Antes de responder a isso gostaria mencionar duas informações:
1) A legislação sobre aborto é o Código Penal de 1940, que o considera crime com pena de até três anos de reclusão.As exceções são para as situações de estupro e de risco de vida para a mulher. No entanto, nem nesses casos as mulheres são socorridas e quando isso ocorre, na maioria das vezes, são mal atendidas e vítimas de violência institucional.
2) O Brasil é um Estado é laico. Isso significa que não deve pautar suas ações por convicções morais ou religiosas, mas isso não é o que tem ocorrido. Tem havido pressão das igrejas para impeque haja avanços na legislação sobre aborto, e mais que isso, propor ações que implicam em retrocessos.
E a CUT? A CUT também é laica. Não expressa uma opinião religiosa, mas sim abriga trabalhadores e trabalhadoras de diferentes credos e ateus e atéias, na defesa de seus direitos enquanto classe.
A CUT, desde 1991, em seu IV Congresso Nacional, tem posição favorável à descriminalização e legalização do aborto por entender que ele afeta diretamente a vida de milhares de trabalhadoras. Além de ser uma questão de saúde pública, a legalização do aborto é também uma questão de classe, pois são as mulheres da classe trabalhadora as punidas e criminalizadas ao precisarem recorrer a um aborto na clandestinidade.
Explicando melhor:
Em primeiro lugar a CUT é uma organização que representa trabalhadores e trabalhadoras enquanto classe, por isso, necessariamente, precisa considerar que a classe trabalhadora tem dois sexos mulheres e homens;
Segundo, a prática do aborto é uma das principais causas da mortalidade materna. Milhares de mulheres anualmente buscam a interrupção da gravidez. Destas, muitas morrem. E, quando não morrem, por vezes essas mulheres acabam com seqüelas irreversíveis. Algumas colocam produto químico ou objeto metálico no útero para abortar. A chance de infecção e perfuração é muito grande, 1/3 de quem tenta abortar acaba procurando ajuda no hospital.
Terceiro, o ex - ministro da Saúde, José Gomes Temporão, declarou que o aborto é uma questão de saúde pública e não criminal e os dados confirmam isso: Além de ser um risco para a saúde de muitas mulheres, a ilegalidade também acarreta um alto custo para o sistema de saúde brasileiro. De acordo com estimativa da International Planned Parenthood Federation (IPPF), que atua em 170 países, o governo gasta cerca de R$ 35 milhões por ano com questões relacionadas a abortos inseguros.

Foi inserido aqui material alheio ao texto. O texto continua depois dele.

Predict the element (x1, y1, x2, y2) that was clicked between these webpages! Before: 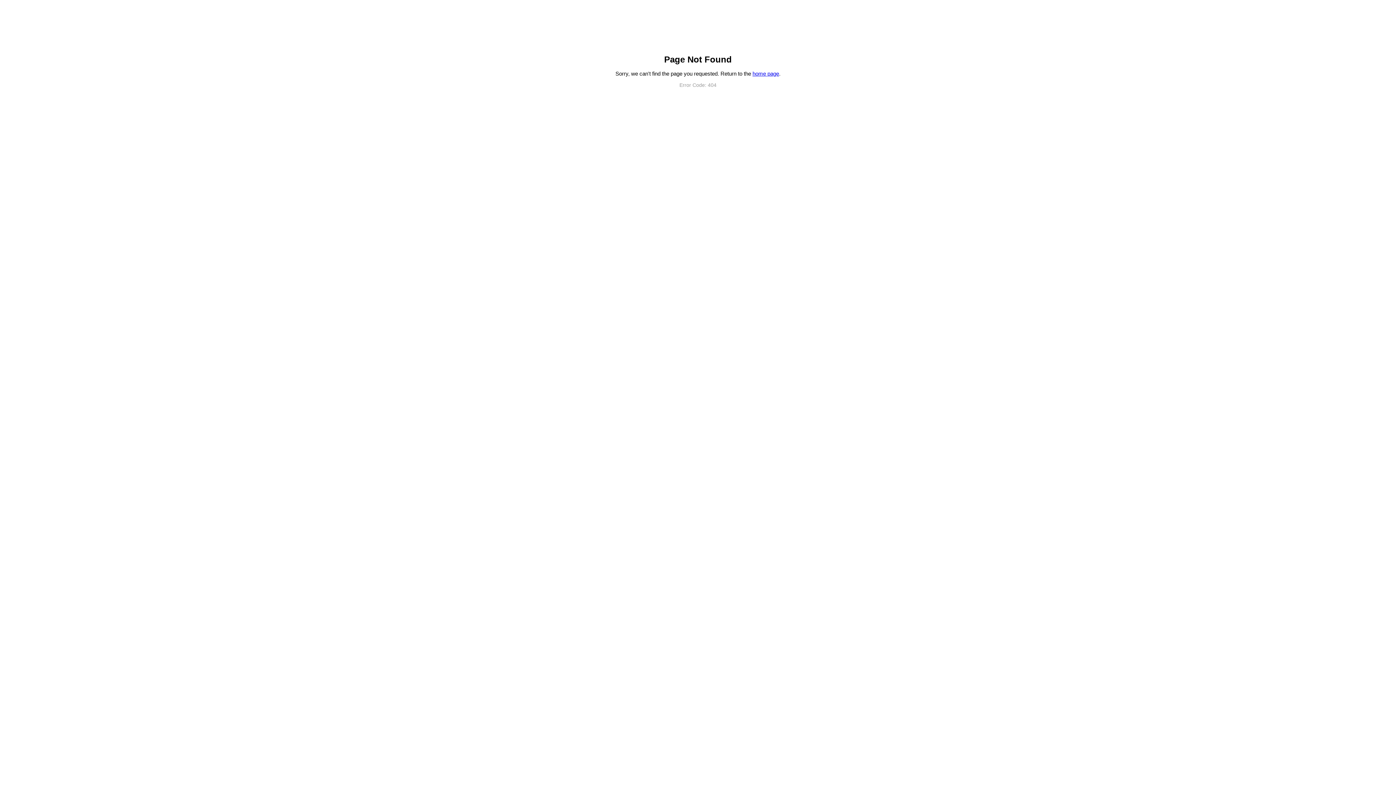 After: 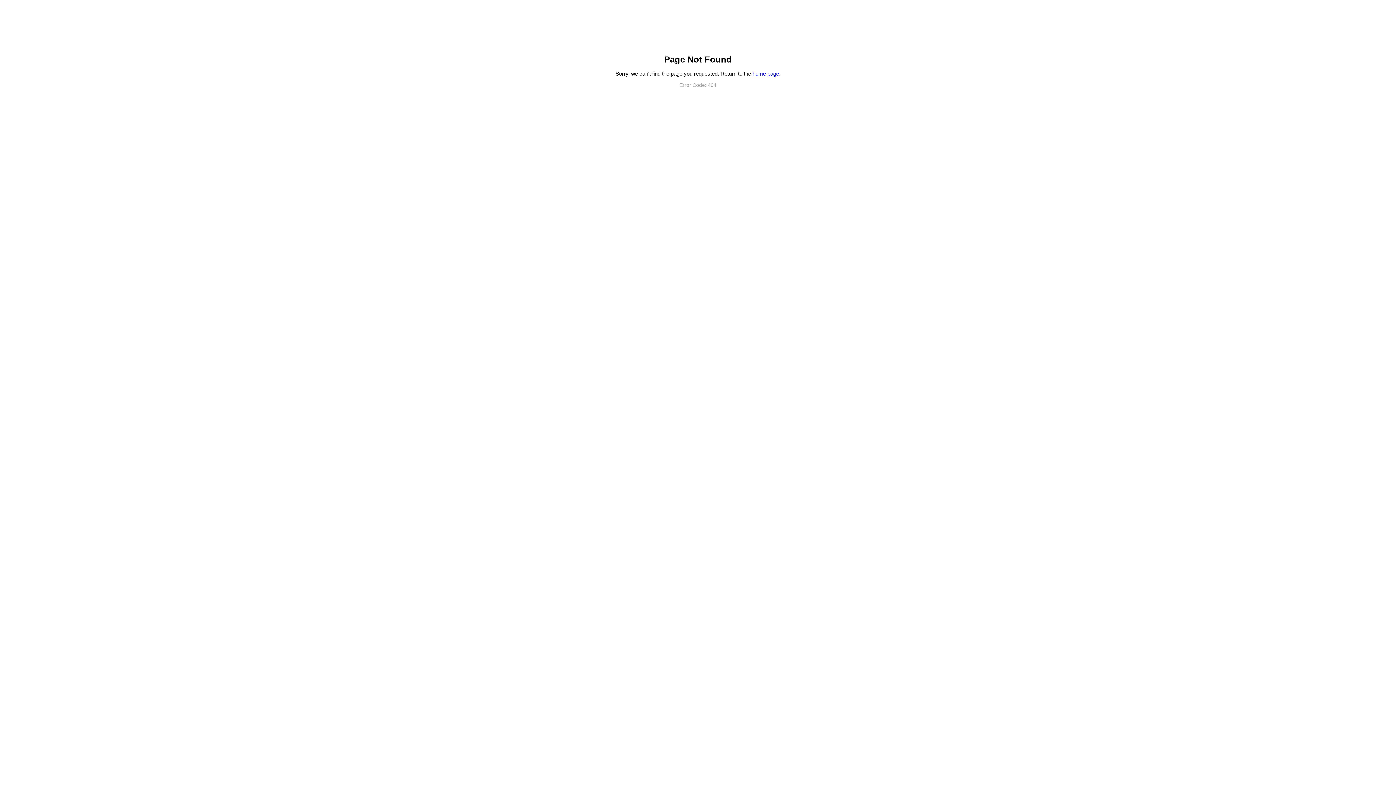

Quarto, as mais afetadas são as pobres. Segundo pesquisa realizada pela Universidade de Brasília (UNB) boa parte das mulheres que realizam abortos é casada ou têm relações estáveis, têm idade entre 20 e 35 anos e são católicas. A criminalização não impede que ele seja realizado nem reduz sua incidência, mas aumenta as condições de risco de vida para as mulheres. Criminalizar a prática do aborto é uma forma de controlar a vida, o corpo e a sexualidade das mulheres.
A legislação restritiva em vigor hoje faz com que o aborto seja um problema quase exclusivo das classes menos favorecidas. Quem tem dinheiro faz com um médico seguro, mesmo que estas clinicas também sejam clandestinas, quem não tem vai para uma clínica de “fundo de quintal” ou parte para a auto-agressão.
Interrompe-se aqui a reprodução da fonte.